La línea del catéter se extiende hasta los visitantes: tarjetas para picar cocaína con fotografías de ejecutados se reparten interpelando su participación como consumidores en la economía que sostiene los ríos de sangre. La suntuosidad de esa economía se invoca con joyas realizadas a partir de vidrios recogidos en escenas de ajustes de cuentas”, rezaba una descripción de Alejandra Labastida.
Lo que presentó Margolles no fue bonito o elegante según los cánones vigentes, pero sí muy necesario. Es la misma sensación que hoy provoca la omnipresente información sobre la corrupción de la justicia, la inseguridad y la violencia. Es comprensible que muchos se quejen del efecto que provoca la reiterada exhibición de la nota roja y sus secuelas, pero es imprescindible si queremos comenzar a discutir alternativas para enfrentarlo.
El presidente Andrés Manuel López Obrador se ha subido al debate con una cansina y polémica crítica sobre el papel de los jueces o la política de inseguridad llevada por sus predecesores. Por su parte, la prensa de oposición y en general la comentocracia lo acribilla con cifras espeluznantes sobre la violencia diaria. Sin duda hay exceso por ambas partes; las agendas políticas estiran y descontextualizan los hechos para acomodarlos a sus argumentos.

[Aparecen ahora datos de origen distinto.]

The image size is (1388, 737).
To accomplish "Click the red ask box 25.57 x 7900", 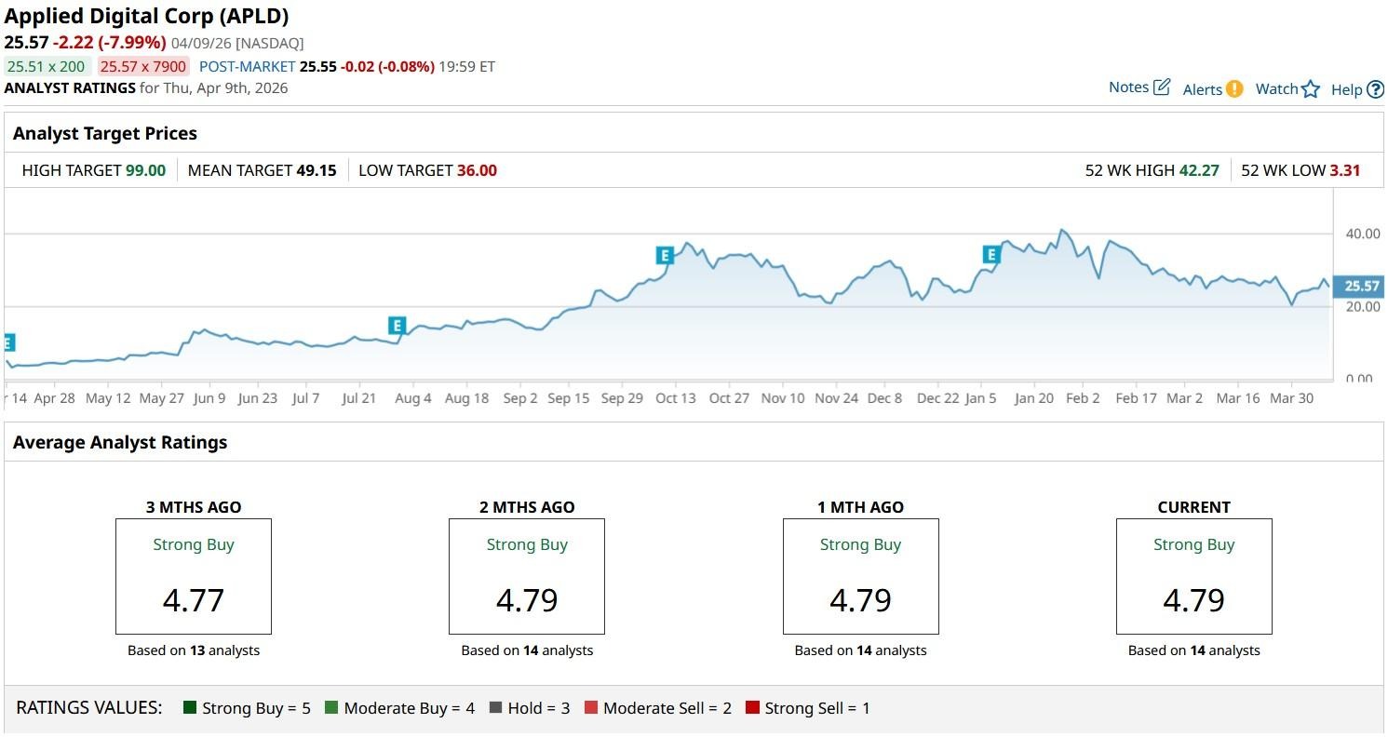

Y, con todo, eso es mejor que el silencio. Las críticas a los jueces pueden ser demasiado genéricas y a ratos podrían parecer irresponsables, pero no está mal que por fin hayamos comenzado a hablar sobre el asunto. Del otro lado, la militarización de las estrategias del gobierno están sujetas a debate, y con razón por los muchos riesgos que eso implica, pero habrá que reconocer que al menos se está visibilizando e intentando dar forma a lo que desde hace años se venía haciendo de manera irregular.
Desde luego es lamentable que toda esta discusión esté contaminada por los intereses políticos de las partes; muchas de las críticas de uno y otro lado serán injustas, imprecisas, estridentes. Pero las víctimas de cada día, que en cualquier momento podríamos ser cualquiera de nosotros, exigen que en aras de una falsa compostura no volvamos a meter la mugre tras alfombras y cortinas, como se hizo durante tanto tiempo. ¿De qué otra cosa podríamos hablar?